So, couple of interesting things to point out here. We plugged in to an existing enterprise architecture. We plugged in to that existing enterprise architecture using OIDC. 

We authenticated Alice really right here, and we authenticated Alice using asymmetric crypto, or more specifically, a DSA process. 

Right? So, this shrank our surface area. We also did it with a key that was in a secure enclave, right? So, data at motion is not a problem. Data at rest is really just the enclave. So, the attack has to be against the enclave. We could introduce additional factors if we want, and I'll show you in the next section, we'll introduce a policy engine on how you can really kind of turn the dial around this operation and kind of get increasing or decreasing levels of assurance on identity and resource. 

But for now, let's just kind of think about it as a simpler system. And the other thing that I didn't really highlight too much, but it's kind of interesting, is this challenge right here in this challenge-response because it's conducted by our Platform Authenticator. The Platform Authenticator is verifying that the challenge, in fact, came from Beyond Identity. 

The Platform Authenticator is proving the response is coming from a Platform Authenticator built by Beyond Identity, signed by Alice's key. This is happening at the TLS and at the application level over the TLS. So we're actually also hammering at that man-in-the-middle phishing scenario that we talked about in the previous section on MFA. 

So, we're taking a huge number of vulnerabilities, and we're really just taking them off the table. Whoops. Technically, it should have been an X, but you get the point. So, in the next section...this is good, but this really is only talking about this part of our three-dimensional kind of objective. Given the operation, how do we establish enough trust in the identity and the resource to allow the operation to continue? 

There's one more motivating component that we need to introduce to really answer that question in a much more interesting way. It involves this part of the architecture. It also involves a policy engine in the Beyond Identity Cloud, and that's when things become a bit more real. And until next time.

We'll pick up on that in the next section of how we actually do that.

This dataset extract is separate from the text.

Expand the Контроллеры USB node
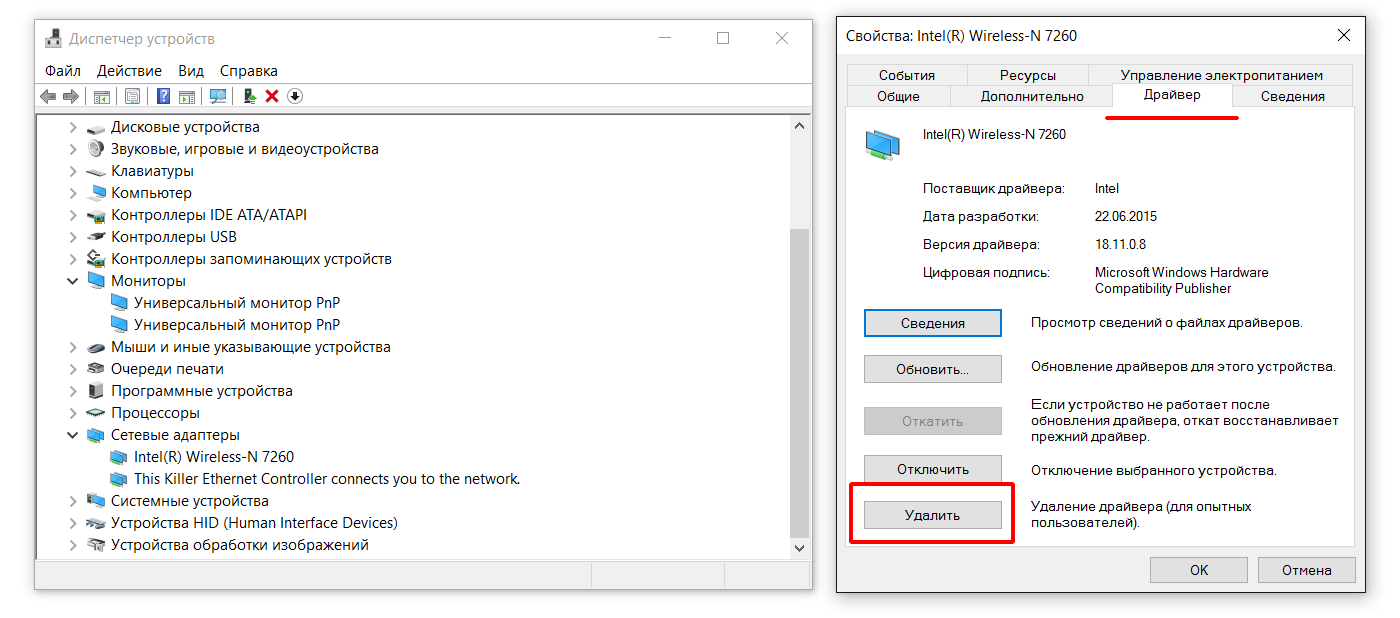 73,237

Platform Authenticators in Zero Trust

Phishing resistance in security solutions has become a necessity. Learn the differences between the solutions and what you need to be phishing resistant.

This video is number nine of the Zero Trust Authentication Master Class series.  

Transcription

I'm Jasson Casey, I'm the CTO at Beyond Identity, and we're going to keep continuing this series on how to build secure access. So, I recently introduced this concept called Platform Authenticator, right? 

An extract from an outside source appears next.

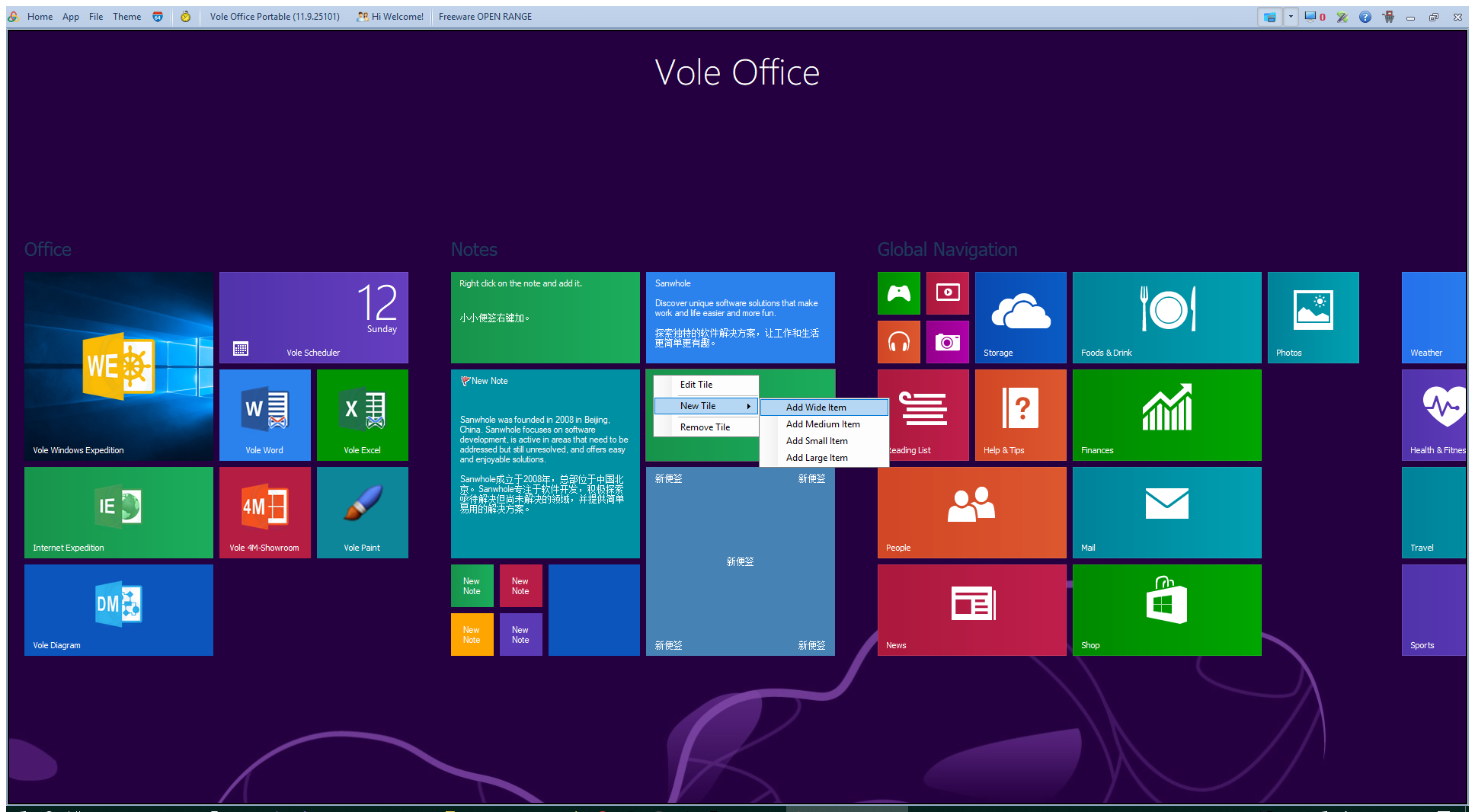
Task: Open the Vole Word tile
Action: pyautogui.click(x=264, y=414)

And so let's just refresh our memory. So what is a platform authenticator? Well, the first thing that we should know is we shamelessly just borrowed this term from the W3C's definition inside of WebAuthn because it existed and it was great. And what it basically said is, you know what? 

A platform authenticator is any authenticator that lives on the device that someone is actually on, trying to connect to another service. And there's a bunch of other things this doc says, but it was very, very description. So, that is a key point of our architecture. Our platform authenticator lives on the device that someone's trying to do something from. 

There's really two reasons for that. Number one, we're going to manage the secure enclave and take charge of a lot of the operations I was talking about before. But the other thing is, by being on the device that someone's actually operating from, it gives us an ability to start to comment on that zero-trust framework that we were talking about earlier. 

Remember, we were talking about what's the operation someone's trying to do or the resources trying to drive? Who is the identity that's trying to drive that operation? And what is the resource or the asset they're trying to drive that operation from? Or more specifically, what is the criticality of the operation, and given the criticality of the operation, can we establish enough trust in the device and enough trust in the identity that the device is hosting to allow the operation to kind of proceed, right? 

So, this really is kind of the box that we're trying to establish, right? Can we build this box up large enough to actually satisfy the risk of the operation? So, again, platform authenticator lives on the device someone's operating from. Part of it is so we can run the authentication flow that we talked about and eliminate some of those vulnerabilities we were talking about yesterday, right? 

The asymmetric crypto shrinks the surface area, the enclave shrinks the surface area even more. By having a platform authenticator on the device, we're actually able to verify not just both sides of the TLS connection, but also the application layer that runs on top. And by doing both of those things in one go, we're able to kind of eliminate that class of vulnerability from the man-in-the-middle phish that we described in the other section. 

But in addition to that, when I bring back this zero-trust framework, I've talked a lot about how to build trust in the identity, but I haven't talked at all about how to build trust in the resource. By being on the platform authenticator, we can scrutinize the resource, and we can help the architecture or the framework really decide, is the resource trustworthy enough to allow the operation to continue. 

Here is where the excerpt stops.